Weeks after canceling its free parks performances this summer, the NY Philharmonic has announced that it will give a free concert to mark the 10th anniversary of the September 11, 2001 attacks. According to the NY Times, the Philharmonic will perform Mahler’s Symphony No. 2, the “Resurrection,” at Avery Fisher Hall... but the concert will really be on September 10.
The Times reports, "The concert will be broadcast live on the radio and projected on a screen in Lincoln Center’s plaza. It will actually take place at 7:30 p.m. on Saturday, Sept. 10, and be rebroadcast on PBS the next evening. Philharmonic officials described the concert as a gift to the city, but they also acknowledged that the planning for it, as well as a decision to perform on Sept. 15 in Central Park with the tenor Andrea Bocelli, had contributed to the absence this summer of the orchestra’s traditional, beloved concerts in the parks, which normally take place in mid-July."

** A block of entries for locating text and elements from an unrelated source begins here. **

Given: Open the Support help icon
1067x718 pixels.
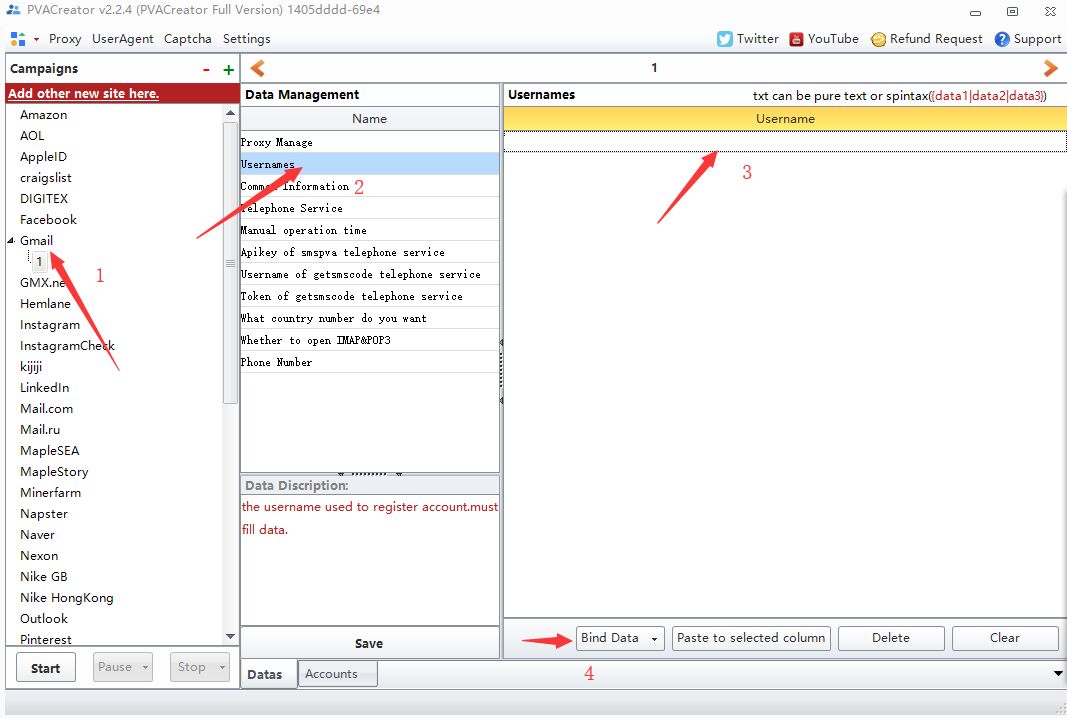Looking at the screenshot, I should pos(1002,39).
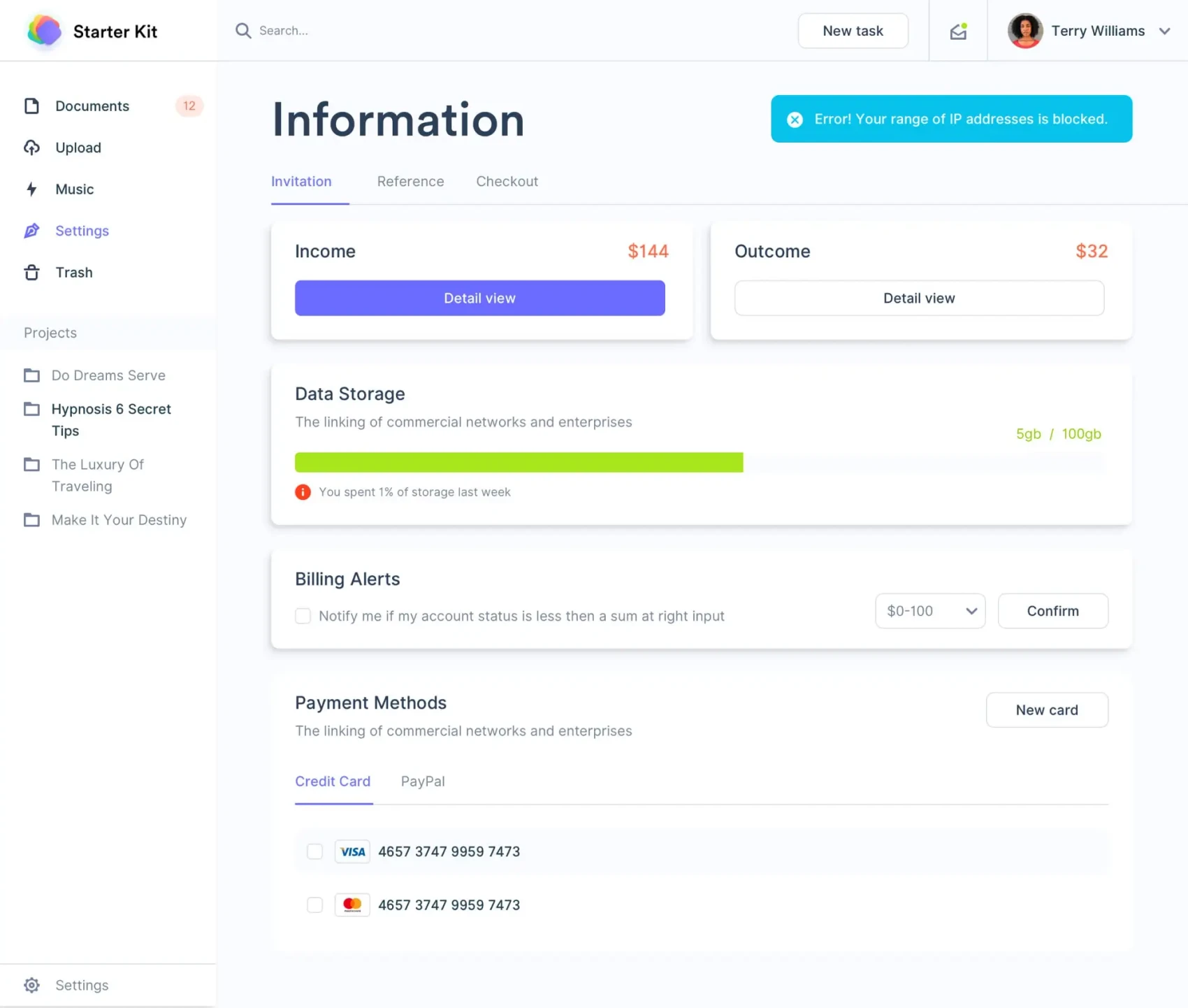Click the gear icon at sidebar bottom
This screenshot has width=1188, height=1008.
tap(31, 985)
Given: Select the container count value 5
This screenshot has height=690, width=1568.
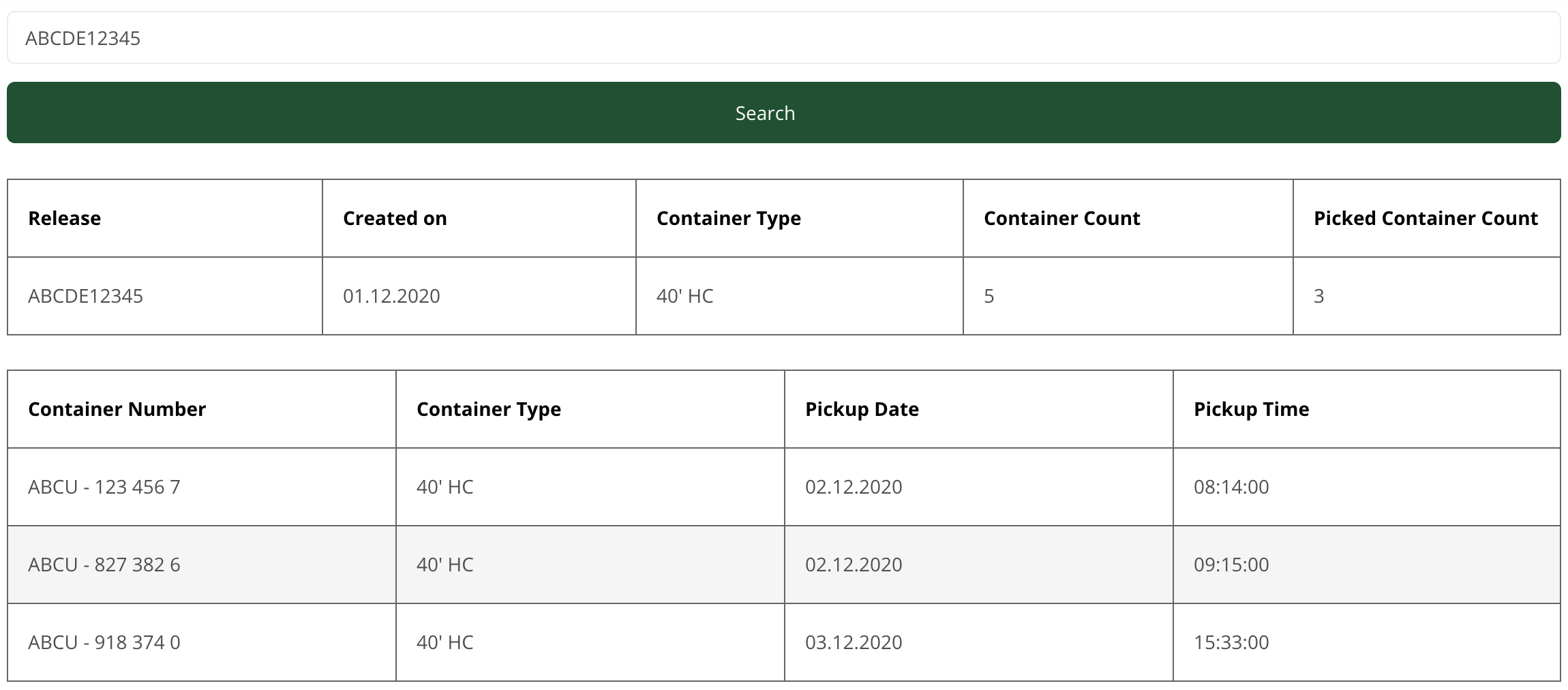Looking at the screenshot, I should point(1128,296).
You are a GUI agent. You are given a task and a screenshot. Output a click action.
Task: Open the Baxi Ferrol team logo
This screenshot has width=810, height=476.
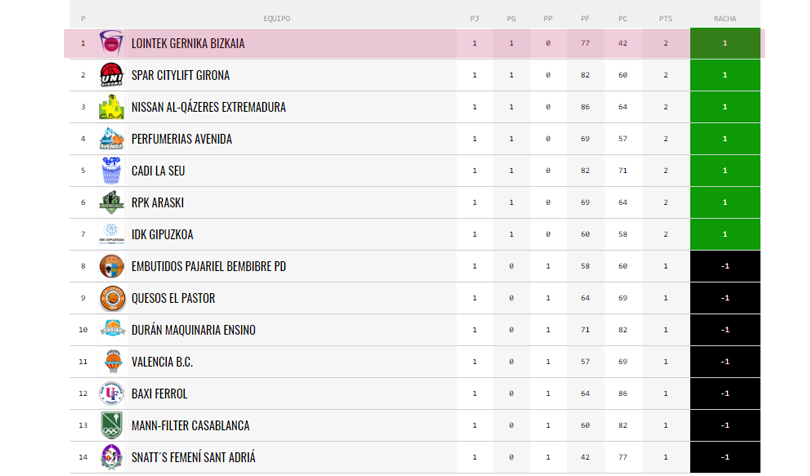[112, 393]
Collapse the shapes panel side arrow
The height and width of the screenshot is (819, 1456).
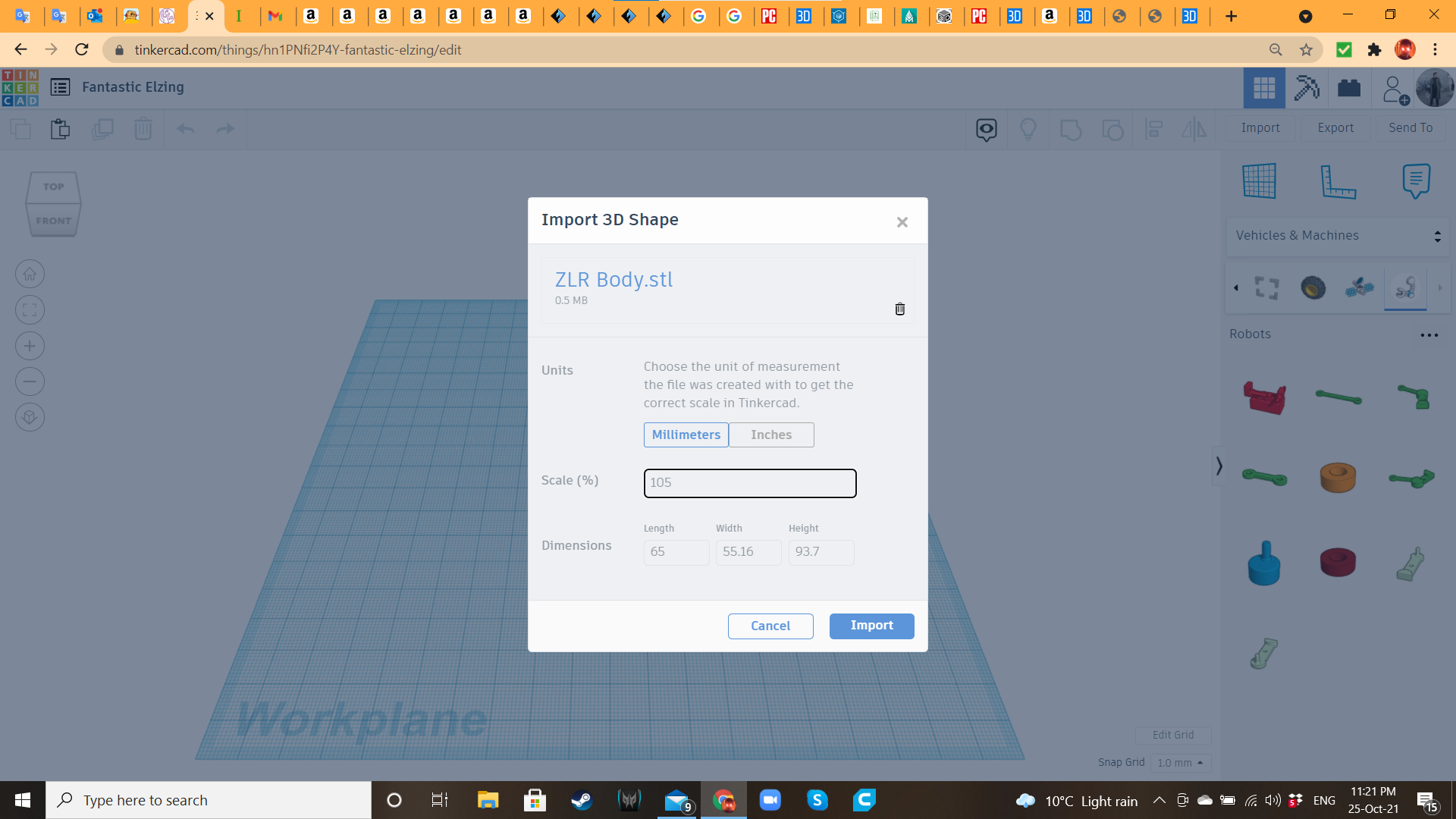click(1219, 466)
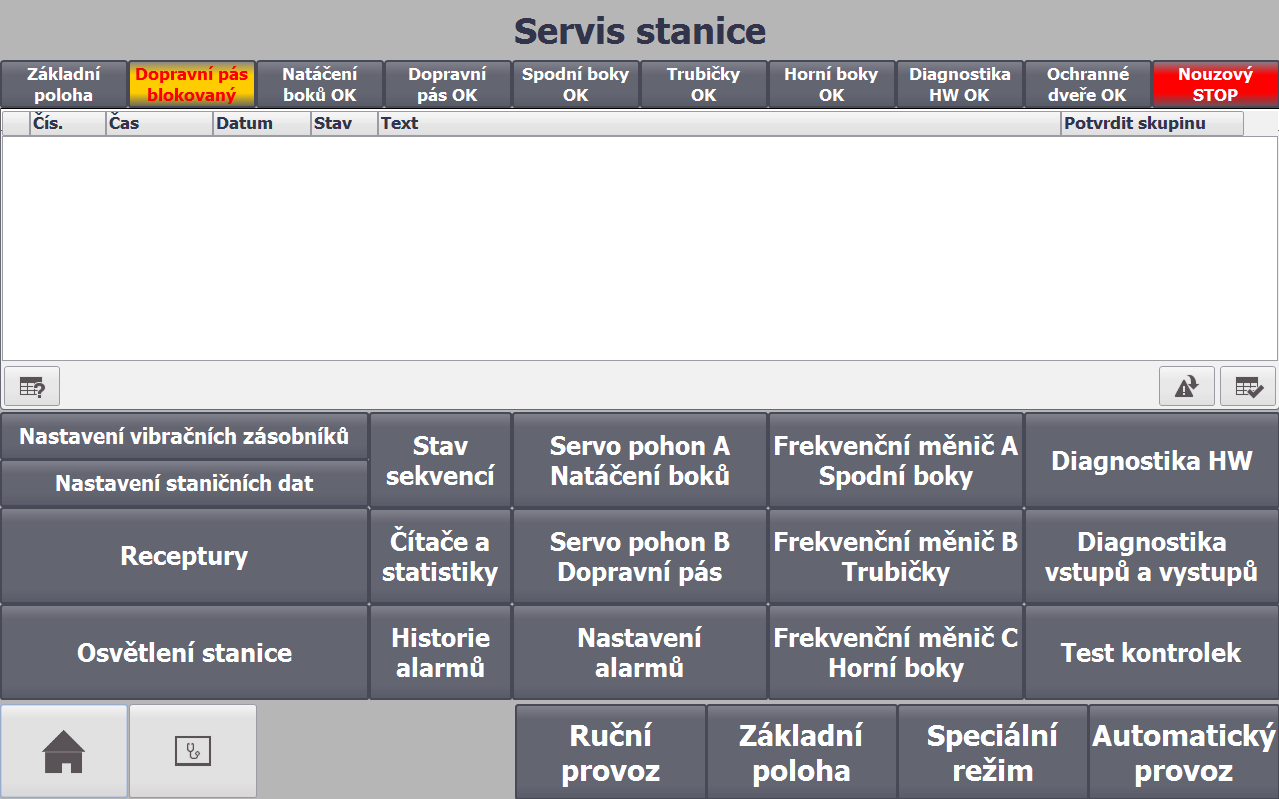Open Receptury
Viewport: 1279px width, 799px height.
pyautogui.click(x=184, y=556)
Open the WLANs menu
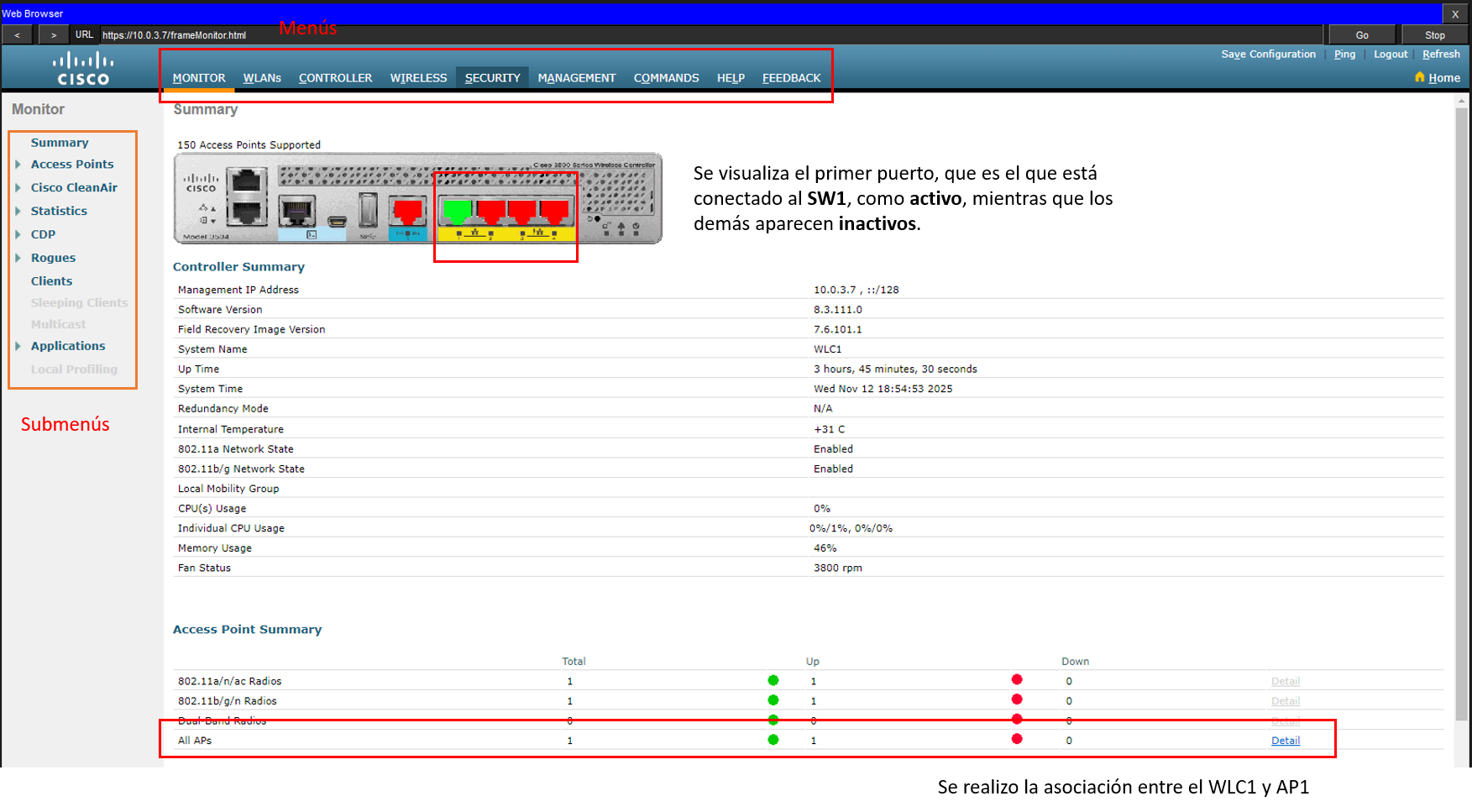 click(x=262, y=78)
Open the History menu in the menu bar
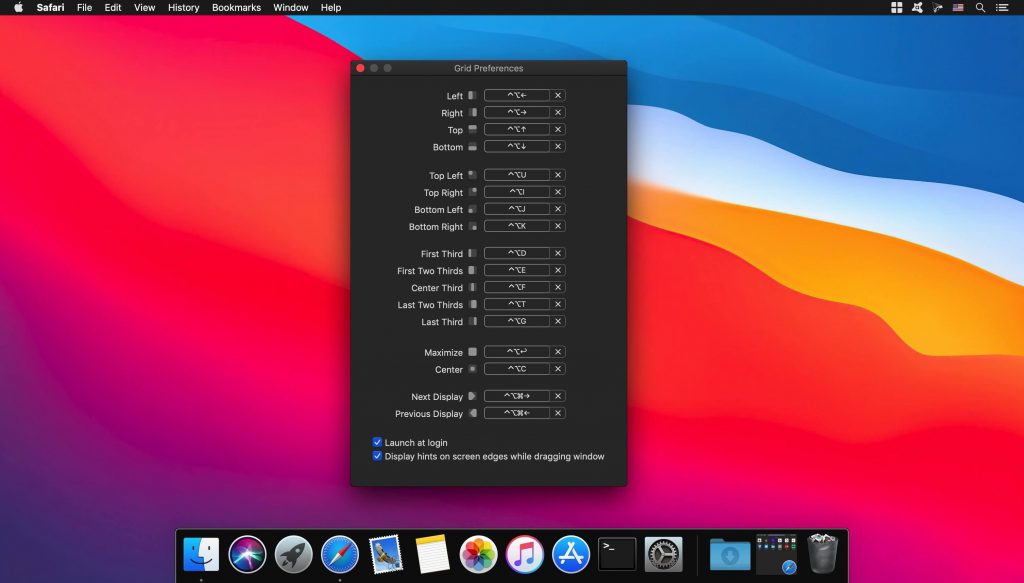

Originally, the Philharmonic wanted to give a free 9/11 memorial concert in Central Park, but then Bocelli and his team proposed a Central Park concert, which the Philharmonic would play at (and it would be paid for). Philharmonic president Zarin Mehta told the Times, "I didn’t think there was a conflict. One was on the 10th, and one was on the 15th... At that stage, the enormity of the Bocelli production was not known," adding the Bocelli concert made "good economic sense."